Accountable Care Organizations: Development, Taxonomy, Quality and Cost Effect

Principal Investigator: Askar S. Chukmaitov, M.D., Ph.D.

Funding Source: Agency for Healthcare Research and Quality Grant No. 1R01HS023332-01


The Affordable Care Act (ACA) of 2010 goals are to improve the quality of care and contain health care costs while eventually expanding health coverage to millions of uninsured Americans.  The ACA includes provisions to begin addressing these goals, partly through the development of Accountable Care Organizations (ACOs).
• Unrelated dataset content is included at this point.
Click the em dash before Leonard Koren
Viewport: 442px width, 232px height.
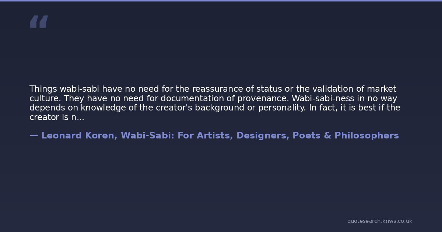(x=34, y=136)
Rapid development of public ACOs with active hospital participation is underway. The CMS initiated the Medicare Shared Saving Program (MSSP) and the Pioneer ACO Program.  To provide policy guidance, we make innovative use of currently available data for 2009-2014 to examine whether new ACO structures and competencies that health care policy makers, researchers, and practitioners have identified as critical for achieving ACA goals fulfill the promise of improving health care quality and containing health care costs.

Study Design

The effects of changes in a range of hospital-related ACO structures developed via taxonomic analysis will be evaluated by examining changes in hospital quality of care and costs for Medicare patients treated by hospitals participating in the CMS ACO programs, before and after their designation, and in comparison with the Medicare patients treated in hospitals that are not participating in the CMS ACOs.  The taxonomy of hospitals participating in the CMS ACOs will enable tracking ACO progress and success.  Social, market, and geographic factors, and hospital organizational drivers conducive to ACO development will be evaluated using the nationwide data. 

Intended Policy Outcomes

This study focuses on hospitals as their participation in CMS ACOs offers utmost potential for cost containment and quality improvement by incentivizing value rather than volume and coordinating care across providers. Hospital performance will be measured by comprehensive sets of quality and cost outcomes that assess effectiveness of care coordination on the continuum of care across providers and hospital cost containment for all Medicare patients.